**What is required**
Turn the items below, from the line containing "This screenshot has height=720, width=1280." through the last line of the items, into a Markdown table with two columns: Row, giving a running number, and Line, giving each line's text. Leave out blank lines.

**Input**
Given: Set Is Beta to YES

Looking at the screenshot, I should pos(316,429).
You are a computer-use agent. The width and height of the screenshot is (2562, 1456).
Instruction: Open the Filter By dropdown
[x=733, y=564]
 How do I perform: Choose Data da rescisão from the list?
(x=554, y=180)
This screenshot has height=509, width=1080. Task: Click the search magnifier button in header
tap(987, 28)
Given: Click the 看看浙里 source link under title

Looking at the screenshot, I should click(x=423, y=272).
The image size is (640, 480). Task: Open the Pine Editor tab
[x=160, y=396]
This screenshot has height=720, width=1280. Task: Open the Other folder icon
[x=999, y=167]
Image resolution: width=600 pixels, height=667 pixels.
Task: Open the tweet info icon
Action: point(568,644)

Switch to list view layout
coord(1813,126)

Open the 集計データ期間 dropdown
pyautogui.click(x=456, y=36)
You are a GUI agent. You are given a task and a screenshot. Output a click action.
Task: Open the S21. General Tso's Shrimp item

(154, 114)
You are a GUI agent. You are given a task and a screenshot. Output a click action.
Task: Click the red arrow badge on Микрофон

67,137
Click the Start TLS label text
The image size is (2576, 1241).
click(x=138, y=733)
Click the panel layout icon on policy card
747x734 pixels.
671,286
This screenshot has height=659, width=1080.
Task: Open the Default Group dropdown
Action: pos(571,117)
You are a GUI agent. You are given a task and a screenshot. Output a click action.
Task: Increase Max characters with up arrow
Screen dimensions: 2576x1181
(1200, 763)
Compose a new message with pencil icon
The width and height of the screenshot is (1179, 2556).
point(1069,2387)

**Expected output**
| Row | Line |
|---|---|
| 1 | This screenshot has height=720, width=1280. Task: Open the Other folder icon |
| 2 | [x=999, y=167] |
| 3 | Image resolution: width=600 pixels, height=667 pixels. |
| 4 | Task: Open the tweet info icon |
| 5 | Action: point(568,644) |
| 6 | Switch to list view layout |
| 7 | coord(1813,126) |
| 8 | Open the 集計データ期間 dropdown |
| 9 | pyautogui.click(x=456, y=36) |
| 10 | You are a GUI agent. You are given a task and a screenshot. Output a click action. |
| 11 | Task: Open the S21. General Tso's Shrimp item |
| 12 | (154, 114) |
| 13 | You are a GUI agent. You are given a task and a screenshot. Output a click action. |
| 14 | Task: Click the red arrow badge on Микрофон |
| 15 | 67,137 |
| 16 | Click the Start TLS label text |
| 17 | The image size is (2576, 1241). |
| 18 | click(x=138, y=733) |
| 19 | Click the panel layout icon on policy card |
| 20 | 747x734 pixels. |
| 21 | 671,286 |
| 22 | This screenshot has height=659, width=1080. |
| 23 | Task: Open the Default Group dropdown |
| 24 | Action: pos(571,117) |
| 25 | You are a GUI agent. You are given a task and a screenshot. Output a click action. |
| 26 | Task: Increase Max characters with up arrow |
| 27 | Screen dimensions: 2576x1181 |
| 28 | (1200, 763) |
| 29 | Compose a new message with pencil icon |
| 30 | The width and height of the screenshot is (1179, 2556). |
| 31 | point(1069,2387) |